David Hoffman
David Hoffman is a partner at Sidley Austin and the co-head of Sidley’s White Collar Group in Chicago, where his practice focuses on complex litigation, internal investigations, and Department of Justice and SEC investigations.
Among other matters, he recently led an independent investigation for the American Psychological Association as to whether the APA issued ethical guidelines in collusion with the CIA and the Defense Department in relation to the involvement of psychologists in interrogations at Guantanamo Bay and elsewhere, resulting in an investigative report released publicly by the APA.
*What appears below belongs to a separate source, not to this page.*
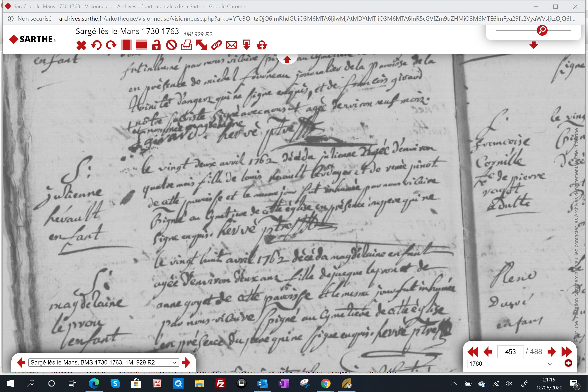Fit image to page width
The width and height of the screenshot is (588, 392).
[x=141, y=45]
David is a graduate of Yale University and the University of Chicago Law School, where he served as Articles Editor of the Law Review. David served as a law clerk for Chief Justice William H. Rehnquist and Judge Dennis G. Jacobs (U.S. Court of Appeals for the Second Circuit).
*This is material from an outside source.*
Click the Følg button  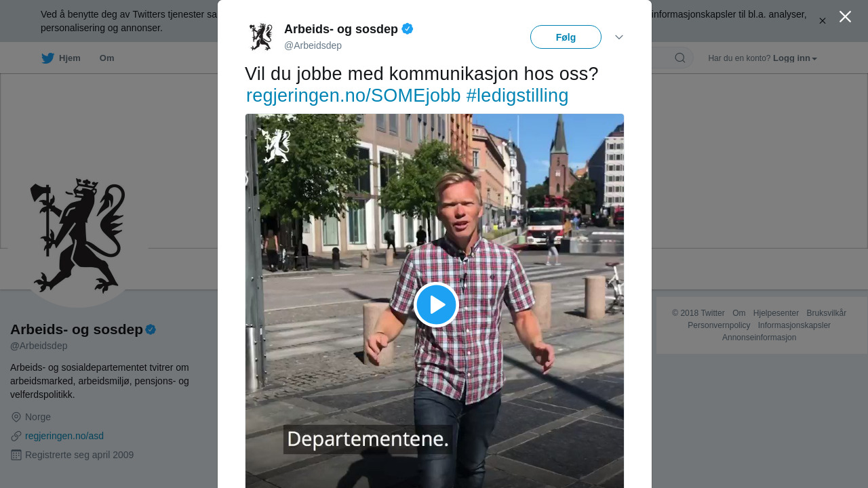pyautogui.click(x=566, y=37)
From 1998 to 2005, David served as an assistant U.S. attorney with the U.S. Attorney’s Office in Chicago. David led investigations and prosecutions involving health care fraud, bank fraud, and other types of fraud, civil rights violations, organized gang conspiracies, and interstate weapons trafficking, among other matters. David served as a Deputy Chief in the U.S. Attorney’s Office beginning in 2002, supervised the office’s newly-created gang unit, served as co-head of the office’s Project Safe Neighborhoods anti-gun violence program, and was a recipient of the Justice Department’s Director’s Award.
From 2005 to 2009, David served as the Inspector General for the City of Chicago. David transformed the office into a strong, independent anti-corruption agency that for the first time conducted high-level criminal investigations, including large joint investigations with the U.S. Attorney’s Office, the FBI, the Antitrust Section of DOJ, and federal Inspector General offices. In 2009, while Inspector General, David was appointed by Governor Pat Quinn to serve as a commissioner on the Illinois Reform Commission, the independent body created after the arrest of Governor Blagojevich to recommend anti-corruption and ethics reforms for Illinois.
David was a candidate for the United States Senate in 2010, placing second in the Democratic primary by a margin of 39% to 34%. David was endorsed by all the major daily newspapers in Illinois, with the Chicago Tribune calling him “an incorruptible man who tells the truth to power.”
For the past six years, David has been a lecturer in law at the University of Chicago Law School, where he teaches public corruption and the law. Among civic and charitable positions, David serves on the Audit Committee of the Board of Directors of the U.S. Legal Services Corporation, co-chairs the Civil Rights Executive Committee of the Anti-Defamation League’s Midwest Chapter, and serves as an Advisory Board Member of the American Constitution Society’s Chicago Lawyer Chapter. David received the John Gardner Public Service Award from Common Cause, the Champion of the Public Interest award from BPI (Business and Professional People for the Public Interest), and was chosen for Crain’s 40 Under 40 in 2006.